Ode ao rádio de casa de banho



Um rádio pequeno. Um daqueles rádios pequenos de casa de banho. Dos que ora têm uma voz claríssima como o Pavarotti depois de ter ingerido um halls limão ora são fanhosos como uma tia-avó constipada. Dos que já levaram com muita chuvarada com sabonete e com milhares de bafos de vapor em cima. Que já cheiraram muito perfume, muito desodorizante, muita laca, muito odor corporal clandestino (apelo aqui à memória e à imaginação do leitor).
Um desses aparelhómetros embaciados e versáteis. Que tanto dão os sucessos da semana como os hits da música barroca. A Shakira e o Bach. O Nuno da Câmara Pereira e os Kraftwerk. Que, enquanto o cidadão espalha o sabonete líquido pelo lombo, lhe traz as notícias do dia, o trânsito no Porto, os anúncios com o José Pedro Gomes, o índice Dow Jones, a morada da casa de parafusos Mateus e o Peres Metello.
Um pombo-correio simultaneamente enferrujado e pós-moderno.

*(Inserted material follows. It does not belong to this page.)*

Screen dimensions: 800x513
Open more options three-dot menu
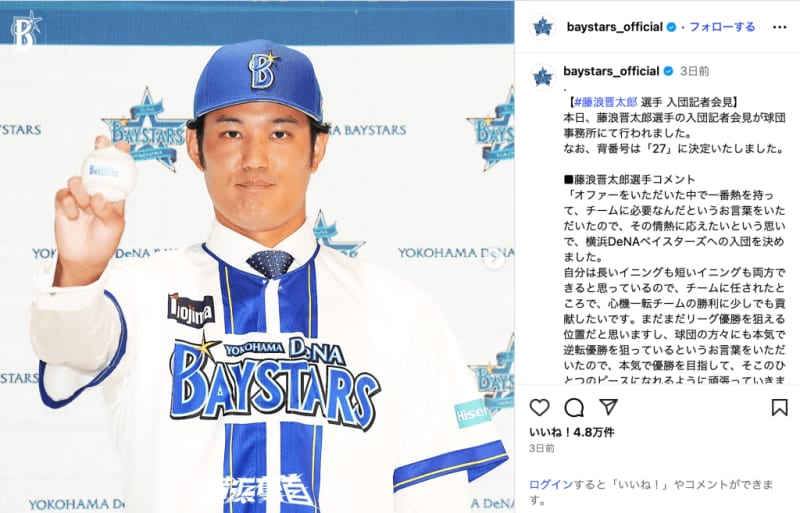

Um grilo simpático que sintoniza o cidadão com a actualidade. Que, enquanto este esfrega melancolicamente o umbigo (como se houvesse outra forma de o fazer), ainda tem paciência para lhe contar episódios de gangs que andam a incendiar carros “ná França”, de gangs que rodeiam as candidaturas presidenciais, dos problemas da Saúde e da Educação e do José Maria Martins.
(Mais importante, ainda mais importante do que isso tudo:) uma daquelas maquinolas que salvam o cidadão de poéticos pensamentos (o duche empurra frequentemente para isso) com as vozes fellinianas dos fóruns. Com a dona Ermelinda Couto, técnica superior de costura, que nos fala de Rio de Mouro. Com o José Ferdinando Santos, estofador, que nos fala da Bobadela. Com a Maria Cataliana, participante em karaokes, que nos fala da Marinha Grande. Com esses desabafos de dedo em riste que, mais do que irritar, enternecem o cidadão ensaboado.
Por vezes, os aparelhos calam-se. Ficam sem dizer nada. Quietinhos e mudos como uma criança que percebe que fez asneira. Esquecem-se do que iam a dizer. Têm brancas. Ou então perdem a sintonia sozinhos. Começam a transmitir um som nebuloso no qual se juntam duas ou três estações. O cidadão perdoa-lhe a falha. Só tem de perdoar, aliás. A um rádio, a um pequeno rádio de casa de banho, perdoa-se tudo. Até porque, provavelmente, a culpa é de quem se esqueceu de mudar as pilhas. Do cidadão, pois.

[Nuno Costa Santos]

Comments on "Ode ao rádio de casa de banho"

 

Anonymous paulo simões said ... (4:18 da tarde) : 

Já vi que gosta de ouvir a tsf de manhã, durante o banho. Isso é, por vezes, um pouco mais imperdoável do que esquecer-se de mudar as pilhas.

 

Anonymous Isaltino Rodrigues said ... (5:26 da tarde) : 

Lindo texto, a fazer recordar-me a minha juventude. Muito obrigado por esta maravilha.